Initiative+brings+free+hygiene+products+to+campus

Baldwin Wallace’s Student Senate has passed a bill in favor of the Flow Forward initiative: a program that puts free feminine hygiene products in bathrooms across campus.

The main reason for this initiative was to help students who do not have access to these products feel comfortable at school, and therefore not miss classes because they can’t afford to buy these products or didn’t pack them, said Ally Crays, president of the student body.

Aunt Flow, a non-profit organization that works specifically with universities and businesses, supplied the organic, dye-free, biodegradable products, said Crays.

Currently, there are ten bathrooms on campus that carry the products: three in the Library, three in the Rec Center, three in the Union, and one in Bonds Hall. The Student Senate chose these buildings first, not wanting to select which academic buildings got the products and which ones did not, according to Crays.

After receiving approval from Dr. Robert Helmer, president of Baldwin Wallace University, and Dr. Trina Dobberstein, vice president of student affairs and dean of students, Student Senate went forward with the pilot program.

Crays sought funding from Student Government and the administration, “When [Flow Forward] was presented with some detail, Ally had indicated they were going to seek Student Government funding, which they were successful in,” said Dobberstein. “All along there has been the hope, and still is, that once we get passed this semester and measure the success, there will be possibilities for continued funding.”

The administration was on board with the program. “They trusted that we saw it as an issue and said to go ahead and go forward,” said Crays.

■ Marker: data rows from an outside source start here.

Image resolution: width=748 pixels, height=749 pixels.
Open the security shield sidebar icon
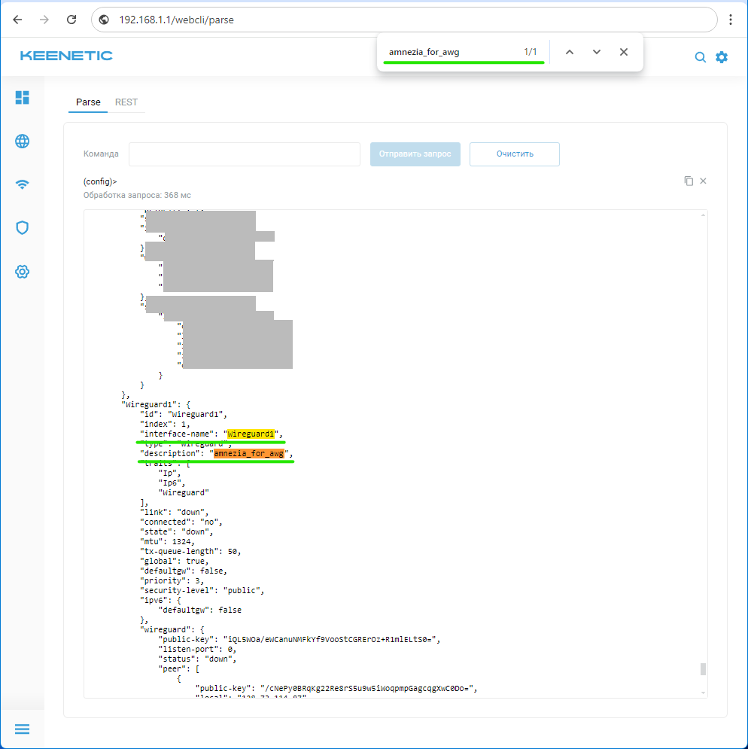point(23,227)
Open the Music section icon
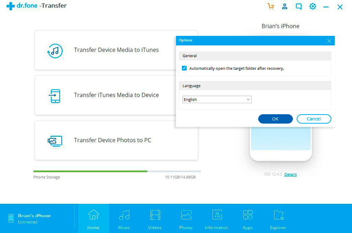The width and height of the screenshot is (352, 233). [x=124, y=215]
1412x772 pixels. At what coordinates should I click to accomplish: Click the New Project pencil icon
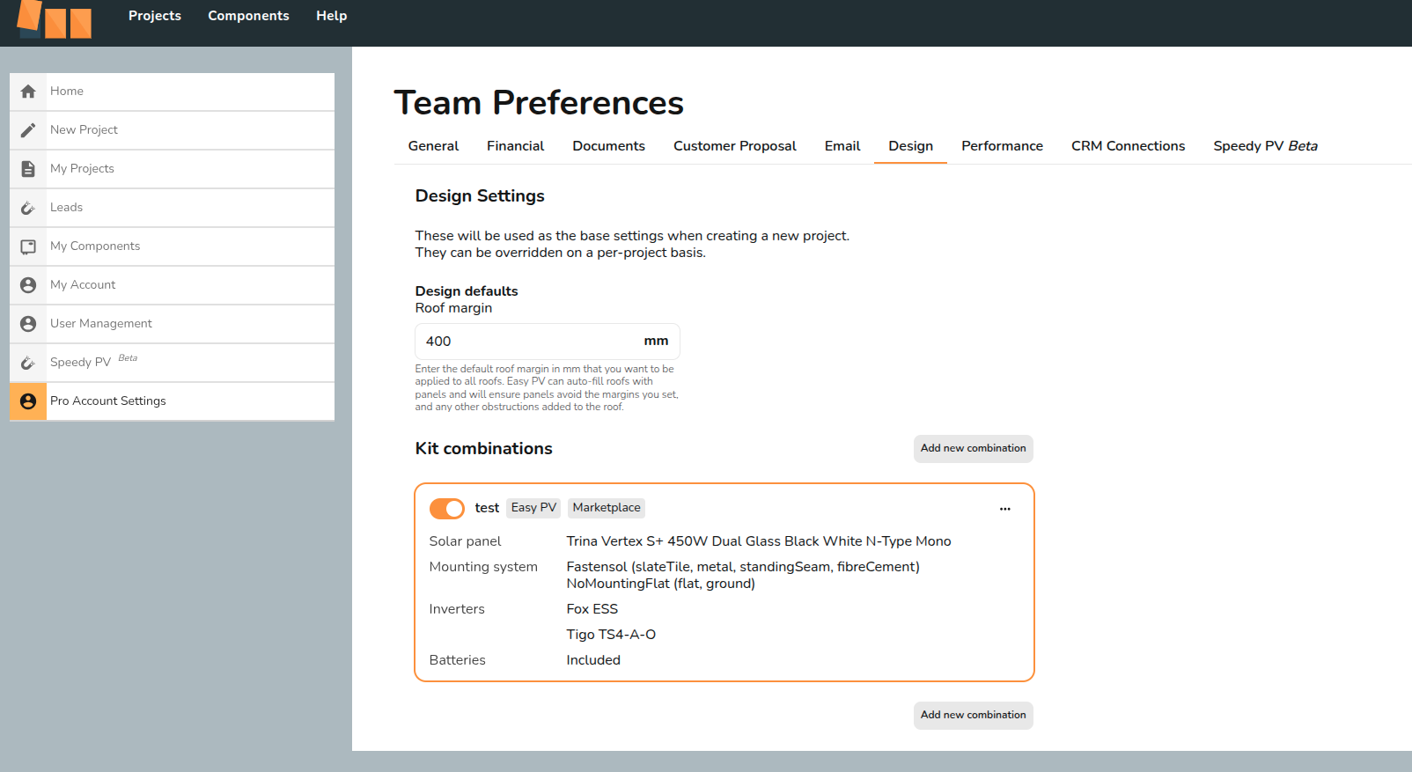(28, 130)
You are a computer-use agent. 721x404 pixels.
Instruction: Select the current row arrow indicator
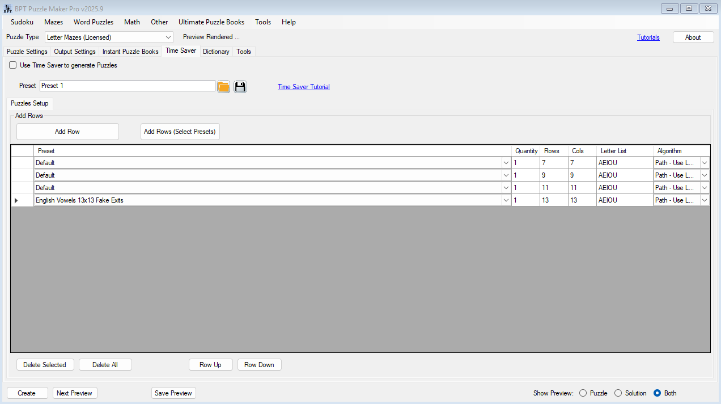click(x=16, y=200)
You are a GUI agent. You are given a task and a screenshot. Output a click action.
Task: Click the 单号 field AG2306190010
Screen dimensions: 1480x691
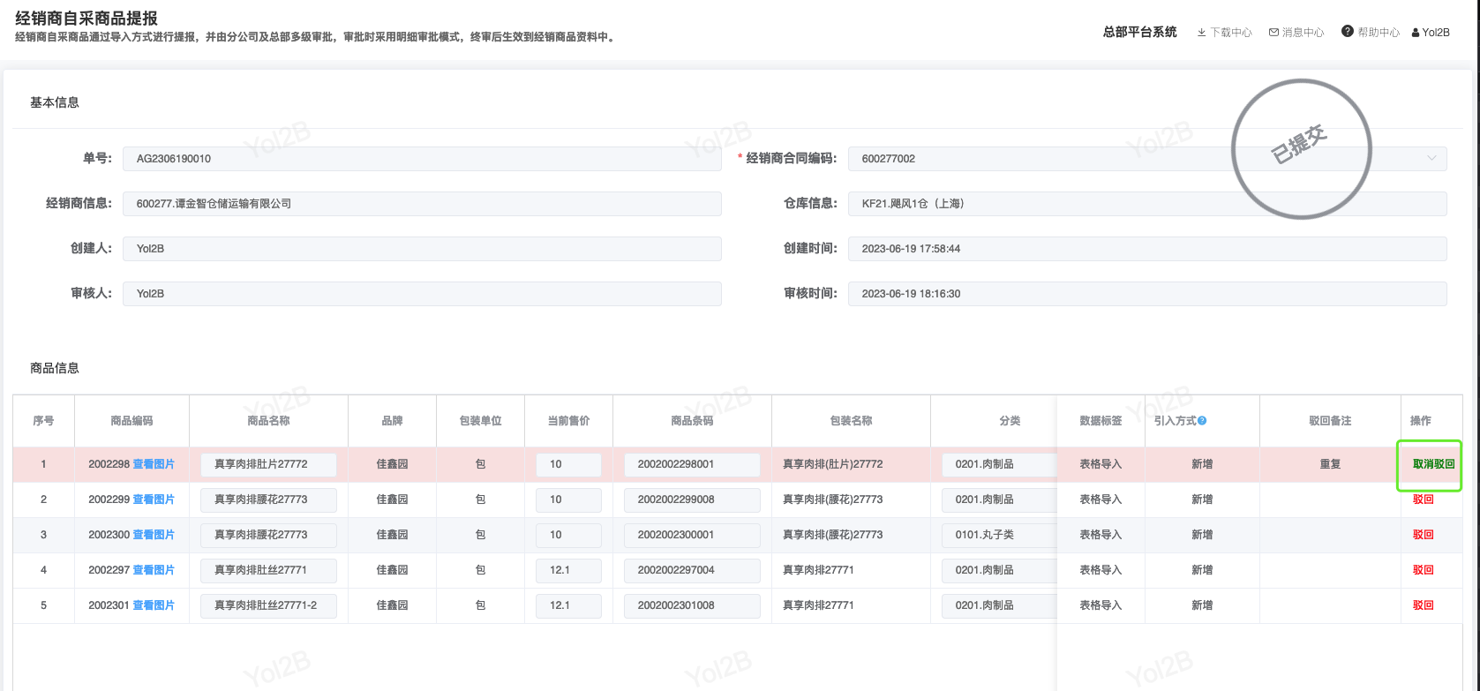click(x=422, y=159)
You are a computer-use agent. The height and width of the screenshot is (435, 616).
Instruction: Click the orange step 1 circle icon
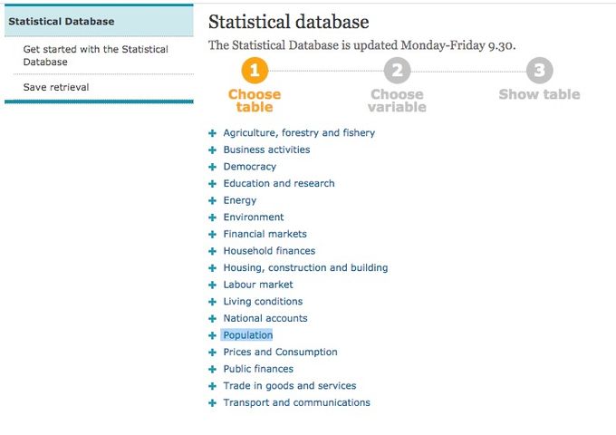(255, 71)
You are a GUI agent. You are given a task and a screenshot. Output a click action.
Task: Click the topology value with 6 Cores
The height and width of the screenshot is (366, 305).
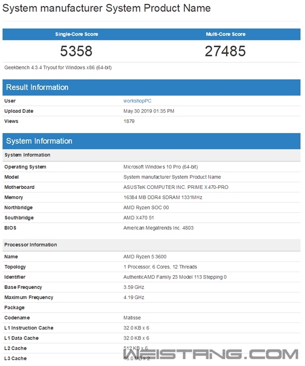pos(160,267)
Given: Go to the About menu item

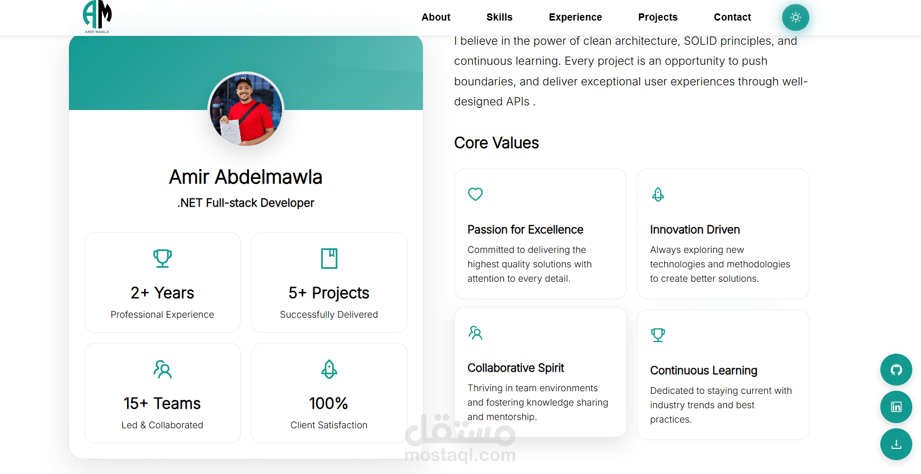Looking at the screenshot, I should (x=436, y=17).
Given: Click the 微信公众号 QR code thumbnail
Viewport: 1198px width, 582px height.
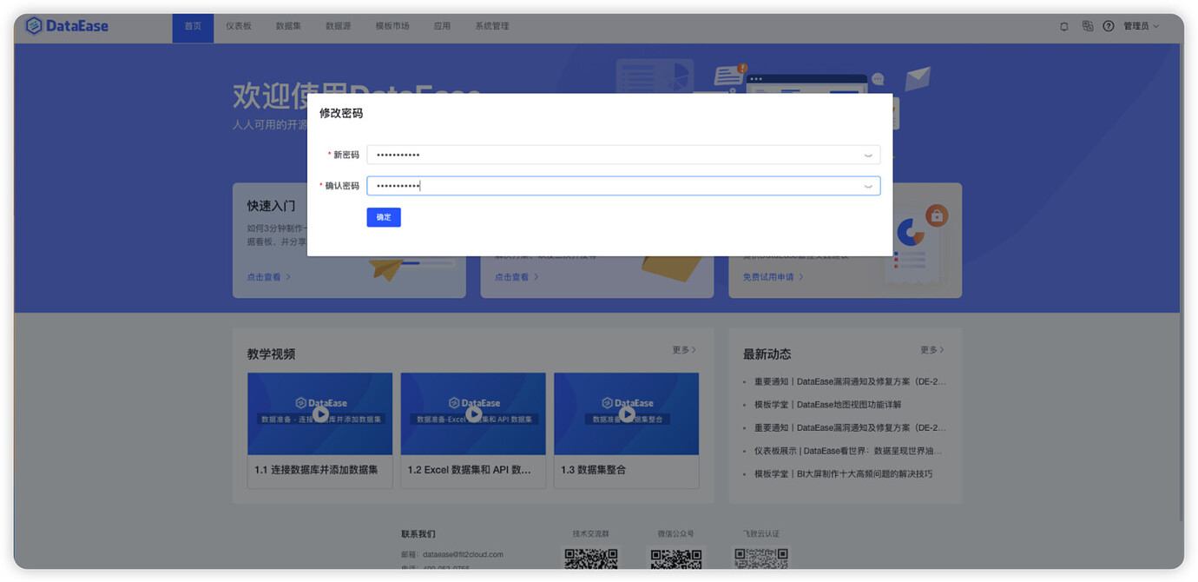Looking at the screenshot, I should [x=675, y=560].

Though this may seem like a women’s health issue, the student government needs feedback from male-identifying students as well, having had some pushback from students saying that this project does not actually benefit all students on BW’s campus, said Crays.

“It makes our community a better place to live in which then benefits the other parties indirectly. We saw it as an issue that is oppressive towards these communities that menstruate and so by helping them out, it’s just leveling the playing field for access to education on this subject,” said Crays.

At this time, the products are located in gender-neutral restrooms because that seemed to make the most sense to start with, according to Crays.

“When we were installing the dispensers, we wanted to make sure that we weren’t only putting them in women’s restrooms because that’s a big misconception, [that] only women menstruate and all women menstruate, which neither of those is true,” said Crays.

Since this is a pilot program, Student Senate must receive enough positive feedback from the BW student body for the program to be secured and continue on, said Crays.

There is a basic petition going around which students can sign saying they recognize the lack of access to feminine hygiene products as an issue on campus and that they support more funding, as well as finding the dispensers useful.

There is a link to a survey on each of the dispensers asking some basic questions, as well. Student government hopes to close the data polls in December and put dispensers in more academic buildings by January, said Crays.